Son los fenómenos extremos nacidos de un modelo que se sostiene por la insaciabilidad extractiva. Que forja su avidez de la mano de la destrucción de la vida y de la tierra.
Otros derrames
En los finales de febrero de 2023, en Ituzaingó, un camión sin ningún tipo de señalización de transporte peligroso se paseó por el oeste del conurbano y en la autopista Acceso Oeste “una deformación del contenedor” generó un derrame de un agrotóxico que sembró pánico. Después identificado como clethodim, un potente herbicida destinado a proteger el cultivo de soja. Las nubes tóxicas que se generaron afectaron a un centenar de personas atendidas en guardias con problemas en la garganta, en los ojos y dificultades respiratorias. El entonces intendente, Alberto Descalzo –padre del actual, Pablo- aseguró que haría juicios penales contra la empresa de logística Losada.
La historia de San José de la Esquina, un pueblo santafesino de nueve mil habitantes, es impactante. El 6 de febrero de 2014 se vivió un episodio similar a un ataque químico. Un camión aparentemente inofensivo pasaba por un tramo urbano de la ruta 92 en un día cansino de verano. Nada parecía poder alterar la tarde estival. Hasta que una mala maniobra destinó la carga del camión al derrame masivo en un espacio habitado. El episodio fue calificado como accidente, pero el derrame de 18 mil litros de 2,4-D en la calle de un pueblo nunca es un accidente. El 2,4-D es uno de los compuestos del Agente Naranja, un defoliante que Monsanto y Dow Chemical fabricaron para Estados Unidos con el objetivo de deforestar los lugares donde se escondían los soldados en la guerra del Vietnam.
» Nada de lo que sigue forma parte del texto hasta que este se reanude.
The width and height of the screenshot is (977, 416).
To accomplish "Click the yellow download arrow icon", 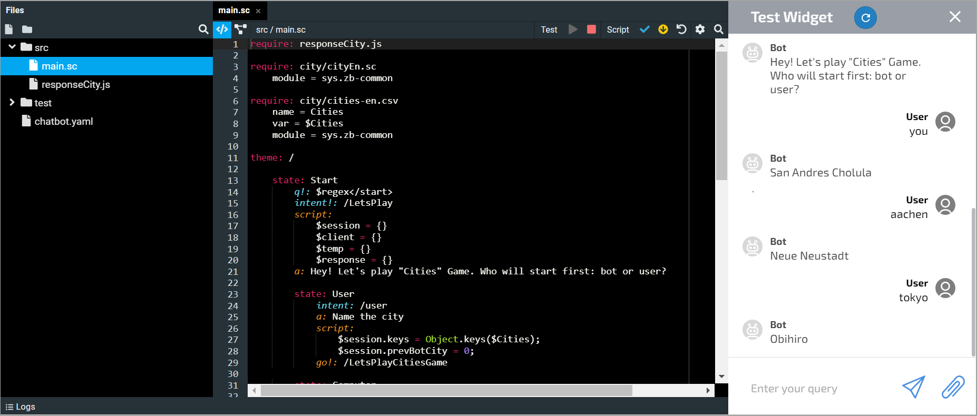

El químico no sólo mató los arbustos sino también a los soldados y produjo muerte y malformaciones en millones de personas. En San José de la Esquina tuvo un fuerte impacto ambiental que duró años.

Decía en 2021 Cecilia Gargano, doctora en Historia e investigadora del Conicet -sobre la base del concepto de estado de excepción de Giorgio Agamben- que “aquí la excepcionalidad deviene parte de una lógica productiva normalizada. Incidentes aparentemente aislados que son parte constitutiva de los entramados materiales organizados en torno a la producción agrícola hegemónica”. No hay estado de excepción en San José de la Esquina, como no lo hay en las inundaciones en la provincia de Buenos Aires provocadas por la voracidad inmobiliaria que construye barrios cerrados sobre humedales; no lo hay en los incendios forestales que crecen sobre el monocultivo de los pinares –altamente combustibles- que reemplazan a la flora nativa, disminuyen el caudal de los ríos y hacen desaparecer los manantiales; en esos incendios que se encienden para expandir la frontera agroindustrial y para dar paso al negocio inmobiliario.
No hay estado de excepción en las explosiones de Ezeiza, que esconden los símbolos más tóxicos de la matriz extractiva en sus venenos y en sus expedientes secretos.
No hay estado de excepción en una matriz productiva que es médula de un país empujado a rematar la vida y la dignidad bajo el martillo de los poderosos.